__Problem to solve__
Go through the material and copy every line in which "Chika" appears.

__Records for the task__
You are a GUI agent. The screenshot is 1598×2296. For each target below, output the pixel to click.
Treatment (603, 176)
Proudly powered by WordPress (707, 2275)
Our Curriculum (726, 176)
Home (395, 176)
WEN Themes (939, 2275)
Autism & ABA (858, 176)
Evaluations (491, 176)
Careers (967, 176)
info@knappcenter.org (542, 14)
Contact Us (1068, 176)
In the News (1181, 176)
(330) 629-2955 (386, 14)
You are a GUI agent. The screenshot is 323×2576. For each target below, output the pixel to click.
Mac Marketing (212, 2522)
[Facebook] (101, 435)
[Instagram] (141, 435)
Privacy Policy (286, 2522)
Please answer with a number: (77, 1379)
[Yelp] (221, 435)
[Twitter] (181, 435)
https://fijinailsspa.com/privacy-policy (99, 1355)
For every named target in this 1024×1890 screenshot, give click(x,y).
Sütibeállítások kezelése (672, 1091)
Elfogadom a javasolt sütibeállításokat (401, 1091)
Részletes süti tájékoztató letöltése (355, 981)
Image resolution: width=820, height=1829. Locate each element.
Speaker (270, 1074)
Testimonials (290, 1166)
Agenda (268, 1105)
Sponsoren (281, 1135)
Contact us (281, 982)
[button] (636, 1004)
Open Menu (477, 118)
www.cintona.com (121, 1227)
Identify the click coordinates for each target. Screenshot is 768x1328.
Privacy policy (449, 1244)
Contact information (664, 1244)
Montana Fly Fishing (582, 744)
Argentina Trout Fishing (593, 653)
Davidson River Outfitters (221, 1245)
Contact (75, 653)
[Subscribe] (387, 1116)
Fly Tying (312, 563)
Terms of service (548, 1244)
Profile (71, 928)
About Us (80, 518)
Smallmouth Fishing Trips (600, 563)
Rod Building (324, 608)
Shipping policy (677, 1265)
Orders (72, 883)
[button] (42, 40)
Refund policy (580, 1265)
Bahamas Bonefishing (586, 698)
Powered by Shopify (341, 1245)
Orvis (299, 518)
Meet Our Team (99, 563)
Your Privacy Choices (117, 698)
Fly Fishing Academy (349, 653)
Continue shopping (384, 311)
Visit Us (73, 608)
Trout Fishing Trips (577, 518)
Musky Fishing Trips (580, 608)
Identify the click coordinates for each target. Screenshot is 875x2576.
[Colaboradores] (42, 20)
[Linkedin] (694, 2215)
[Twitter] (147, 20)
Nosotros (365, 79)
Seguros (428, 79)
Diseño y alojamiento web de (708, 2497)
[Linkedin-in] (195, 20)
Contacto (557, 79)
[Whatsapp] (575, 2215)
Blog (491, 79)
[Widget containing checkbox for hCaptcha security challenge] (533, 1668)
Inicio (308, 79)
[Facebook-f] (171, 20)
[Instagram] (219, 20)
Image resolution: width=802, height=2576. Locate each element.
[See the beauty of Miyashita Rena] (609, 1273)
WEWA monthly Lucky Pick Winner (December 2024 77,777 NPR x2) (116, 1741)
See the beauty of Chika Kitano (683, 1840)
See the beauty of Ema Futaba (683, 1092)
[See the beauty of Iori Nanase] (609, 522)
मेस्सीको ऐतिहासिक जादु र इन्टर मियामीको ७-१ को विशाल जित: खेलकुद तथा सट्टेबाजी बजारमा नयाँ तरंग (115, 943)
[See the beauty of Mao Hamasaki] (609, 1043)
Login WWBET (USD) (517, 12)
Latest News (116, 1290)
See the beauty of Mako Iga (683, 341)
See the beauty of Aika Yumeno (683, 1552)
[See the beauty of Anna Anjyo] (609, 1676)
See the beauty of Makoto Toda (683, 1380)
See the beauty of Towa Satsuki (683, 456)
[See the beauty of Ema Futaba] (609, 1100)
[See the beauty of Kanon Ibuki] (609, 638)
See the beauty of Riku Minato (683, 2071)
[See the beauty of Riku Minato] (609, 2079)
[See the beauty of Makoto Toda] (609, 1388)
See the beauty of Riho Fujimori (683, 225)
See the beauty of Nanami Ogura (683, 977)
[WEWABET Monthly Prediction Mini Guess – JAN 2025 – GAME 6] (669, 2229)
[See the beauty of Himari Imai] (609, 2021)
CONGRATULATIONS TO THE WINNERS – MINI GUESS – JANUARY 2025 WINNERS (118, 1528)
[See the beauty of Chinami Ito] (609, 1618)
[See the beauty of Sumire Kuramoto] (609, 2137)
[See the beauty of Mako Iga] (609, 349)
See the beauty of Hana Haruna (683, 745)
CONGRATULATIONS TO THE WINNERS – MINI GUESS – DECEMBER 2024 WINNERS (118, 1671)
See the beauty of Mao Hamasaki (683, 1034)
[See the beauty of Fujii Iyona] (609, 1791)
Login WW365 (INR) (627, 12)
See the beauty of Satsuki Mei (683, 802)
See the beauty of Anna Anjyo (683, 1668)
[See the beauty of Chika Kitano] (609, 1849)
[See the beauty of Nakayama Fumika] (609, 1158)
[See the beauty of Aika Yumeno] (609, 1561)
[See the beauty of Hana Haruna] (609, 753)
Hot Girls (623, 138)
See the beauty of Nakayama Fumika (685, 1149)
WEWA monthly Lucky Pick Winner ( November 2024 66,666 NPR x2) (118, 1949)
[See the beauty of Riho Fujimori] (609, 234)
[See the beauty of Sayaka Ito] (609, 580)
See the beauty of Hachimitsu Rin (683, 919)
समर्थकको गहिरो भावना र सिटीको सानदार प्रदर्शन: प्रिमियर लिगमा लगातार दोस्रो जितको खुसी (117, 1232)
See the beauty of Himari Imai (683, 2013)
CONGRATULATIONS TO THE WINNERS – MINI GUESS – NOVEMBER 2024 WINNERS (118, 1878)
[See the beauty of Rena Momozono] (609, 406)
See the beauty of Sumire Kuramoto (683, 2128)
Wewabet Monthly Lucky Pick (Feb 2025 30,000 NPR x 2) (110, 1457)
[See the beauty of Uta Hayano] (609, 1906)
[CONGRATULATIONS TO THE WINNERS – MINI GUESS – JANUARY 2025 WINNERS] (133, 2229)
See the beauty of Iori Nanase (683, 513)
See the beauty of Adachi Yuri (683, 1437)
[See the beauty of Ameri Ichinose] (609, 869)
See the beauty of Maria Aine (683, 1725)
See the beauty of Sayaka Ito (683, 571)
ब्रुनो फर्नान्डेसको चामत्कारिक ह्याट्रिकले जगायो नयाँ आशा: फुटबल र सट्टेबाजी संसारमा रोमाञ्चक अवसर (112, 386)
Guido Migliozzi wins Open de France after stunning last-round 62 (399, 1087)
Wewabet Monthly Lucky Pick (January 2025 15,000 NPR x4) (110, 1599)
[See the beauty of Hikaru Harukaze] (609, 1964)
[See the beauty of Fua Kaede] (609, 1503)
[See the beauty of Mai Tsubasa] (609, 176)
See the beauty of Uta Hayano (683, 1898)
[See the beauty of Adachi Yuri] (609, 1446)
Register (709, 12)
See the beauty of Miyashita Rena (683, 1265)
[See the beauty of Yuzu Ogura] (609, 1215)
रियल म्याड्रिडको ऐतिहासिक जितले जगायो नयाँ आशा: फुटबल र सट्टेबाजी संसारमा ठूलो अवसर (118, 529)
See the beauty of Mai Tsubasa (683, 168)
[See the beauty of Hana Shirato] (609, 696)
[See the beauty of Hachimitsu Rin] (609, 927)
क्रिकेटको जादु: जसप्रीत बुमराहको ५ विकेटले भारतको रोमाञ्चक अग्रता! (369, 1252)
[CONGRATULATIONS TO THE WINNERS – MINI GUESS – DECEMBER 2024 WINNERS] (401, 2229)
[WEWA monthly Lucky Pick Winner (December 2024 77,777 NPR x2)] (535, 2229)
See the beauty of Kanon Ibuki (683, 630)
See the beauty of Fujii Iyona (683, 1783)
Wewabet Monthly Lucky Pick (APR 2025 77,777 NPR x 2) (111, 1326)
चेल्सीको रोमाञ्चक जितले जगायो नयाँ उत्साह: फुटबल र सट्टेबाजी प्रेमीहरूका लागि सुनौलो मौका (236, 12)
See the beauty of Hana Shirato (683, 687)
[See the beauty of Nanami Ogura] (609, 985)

__Output of the task__
See the beauty of Chika Kitano (683, 1840)
[See the beauty of Chika Kitano] (609, 1849)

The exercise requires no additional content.